__Task statement__. Within the material that follows, how many lines include the string "width"? Answer with the number and nothing more.

#####

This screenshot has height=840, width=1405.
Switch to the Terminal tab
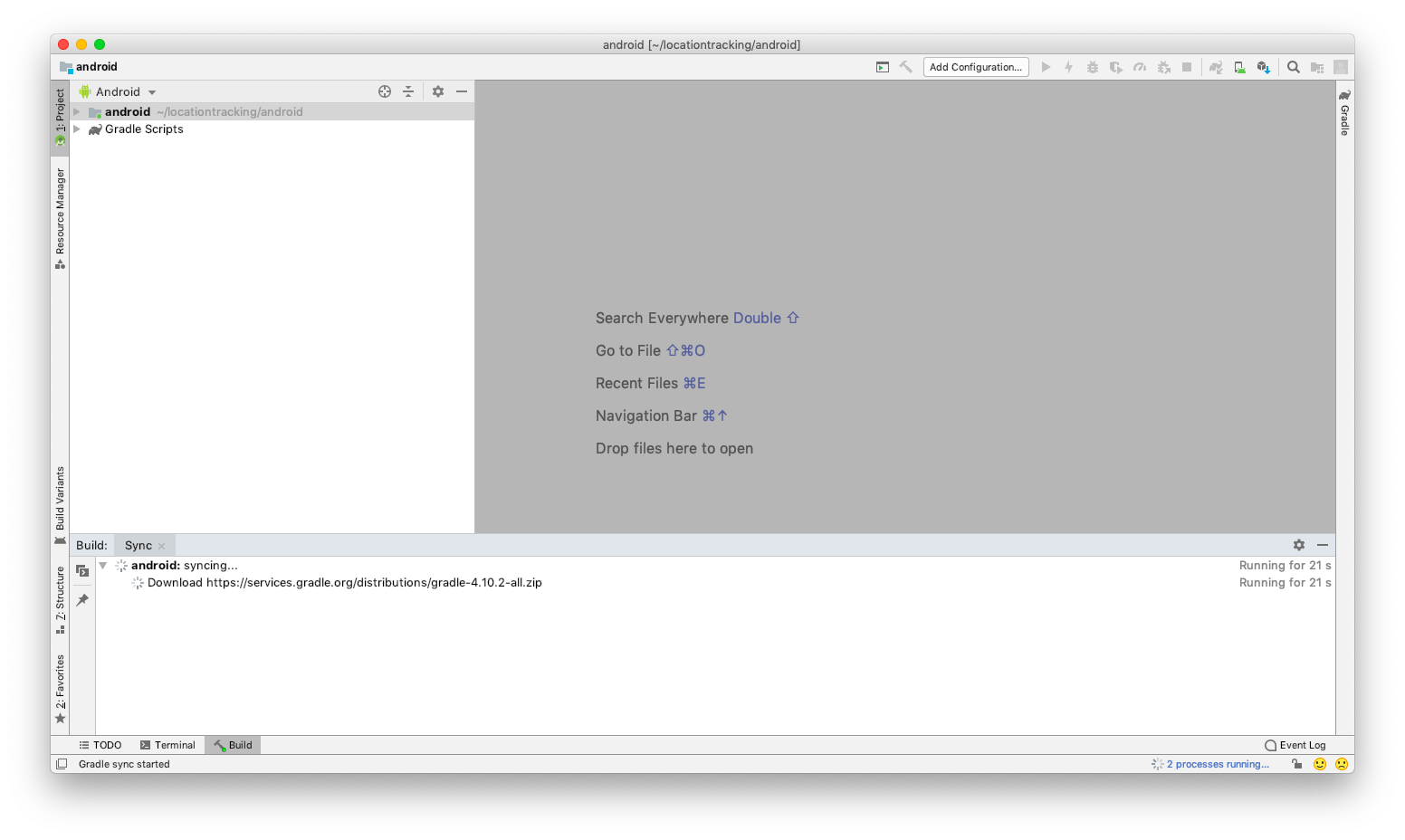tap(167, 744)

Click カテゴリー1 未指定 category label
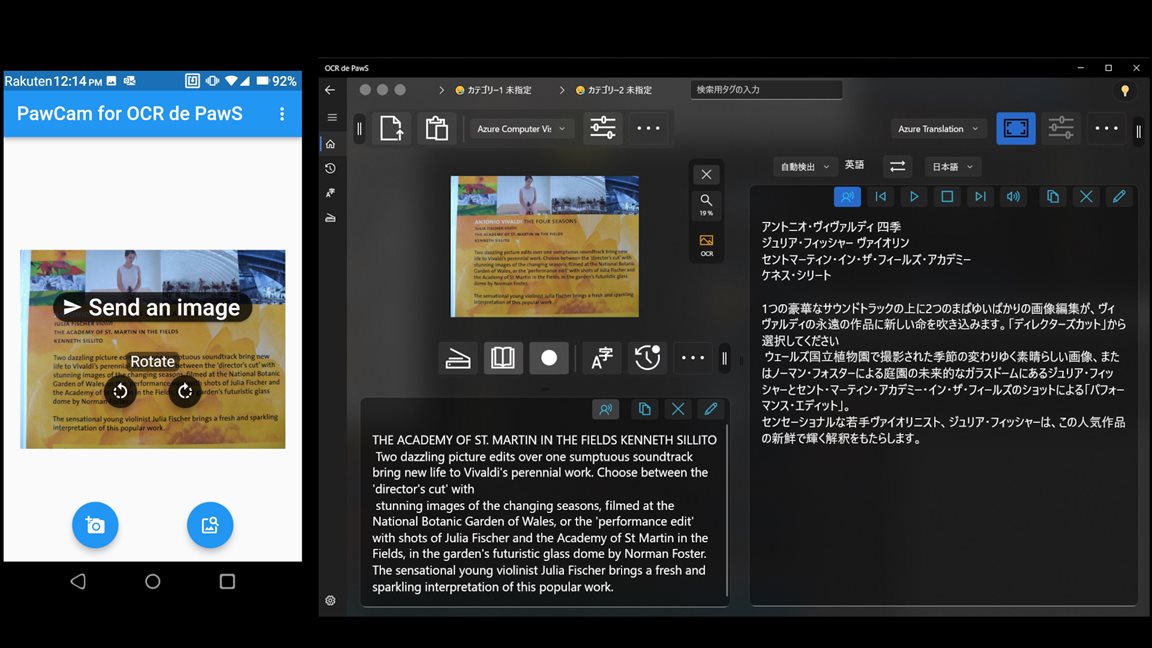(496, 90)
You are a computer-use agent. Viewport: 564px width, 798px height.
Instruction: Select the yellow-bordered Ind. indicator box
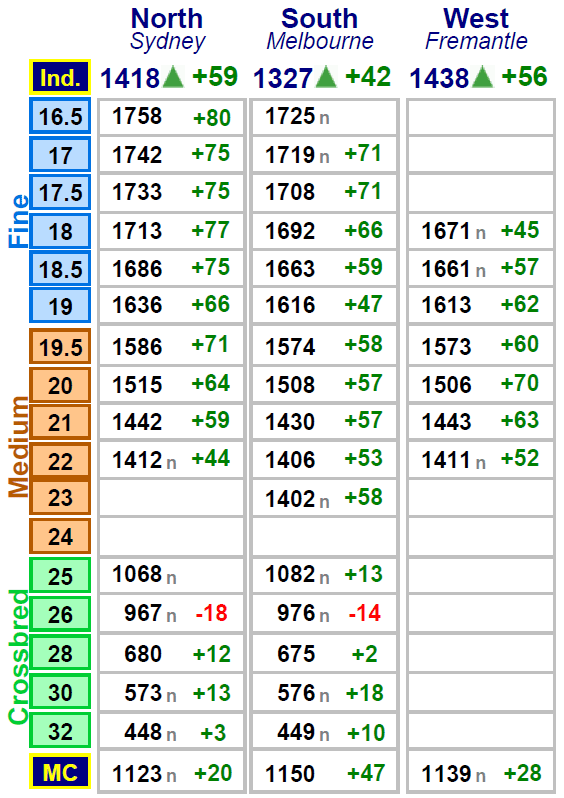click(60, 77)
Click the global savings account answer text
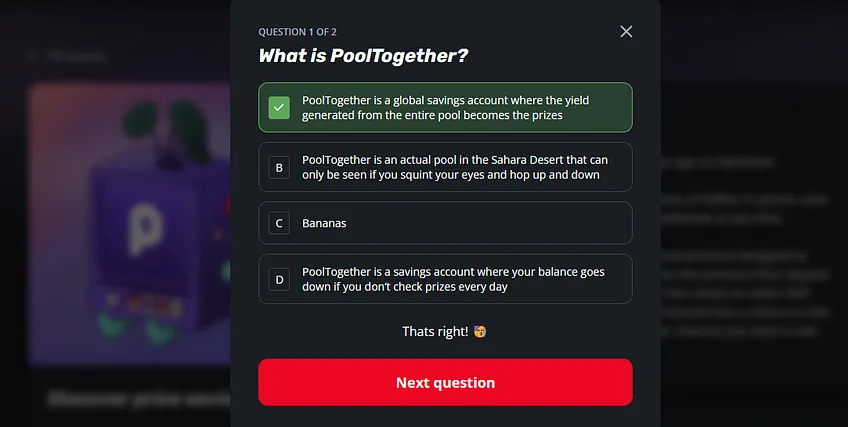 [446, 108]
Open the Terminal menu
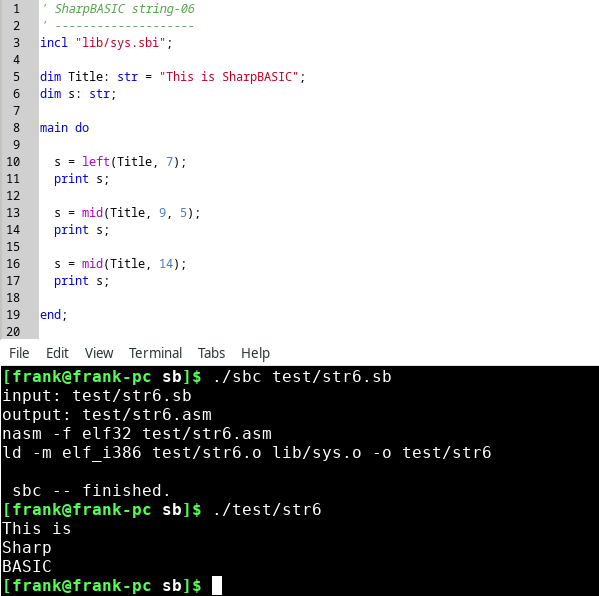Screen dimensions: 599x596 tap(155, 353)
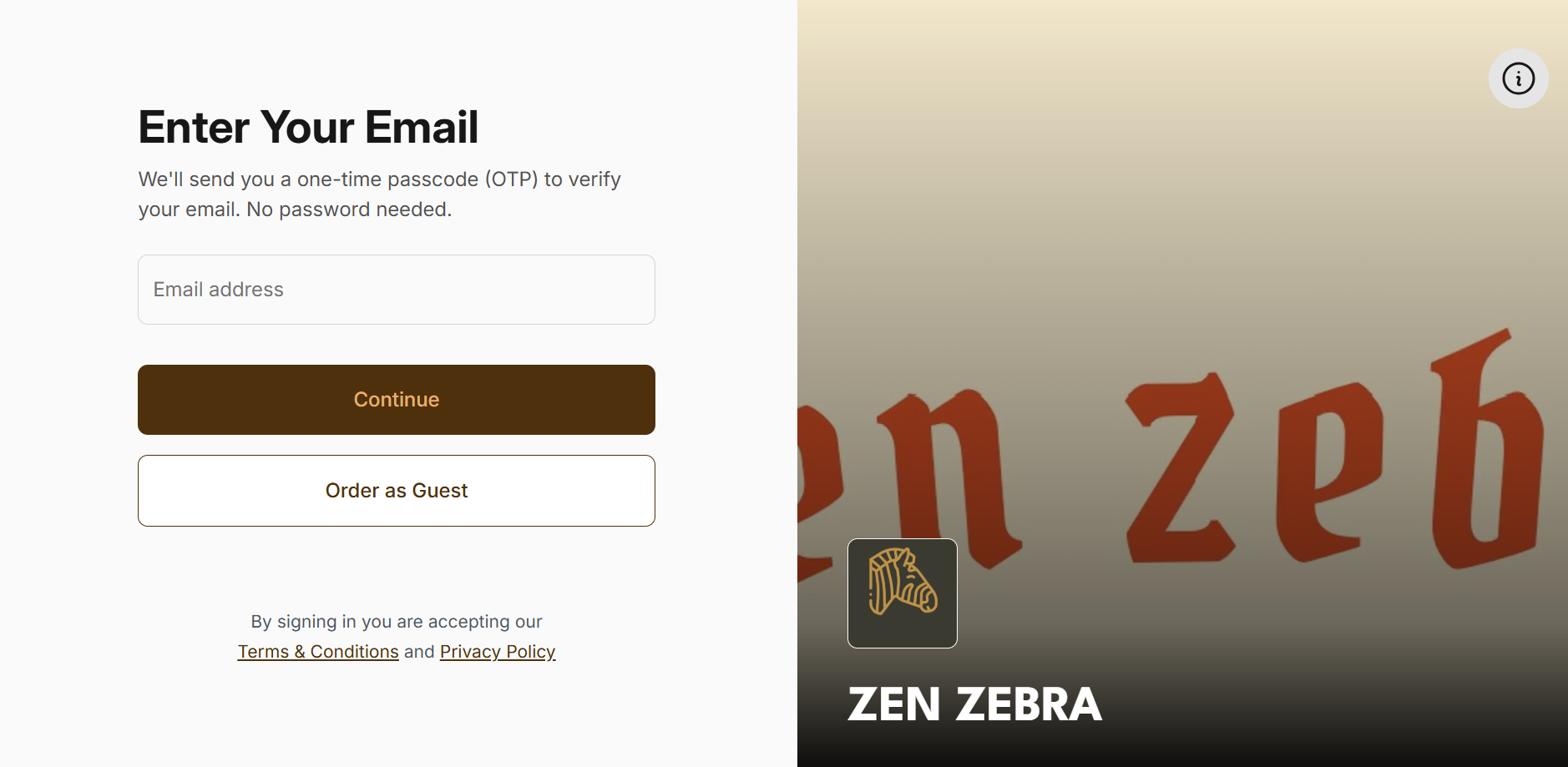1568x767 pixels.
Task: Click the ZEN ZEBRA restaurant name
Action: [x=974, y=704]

#####

__Answer area__. 2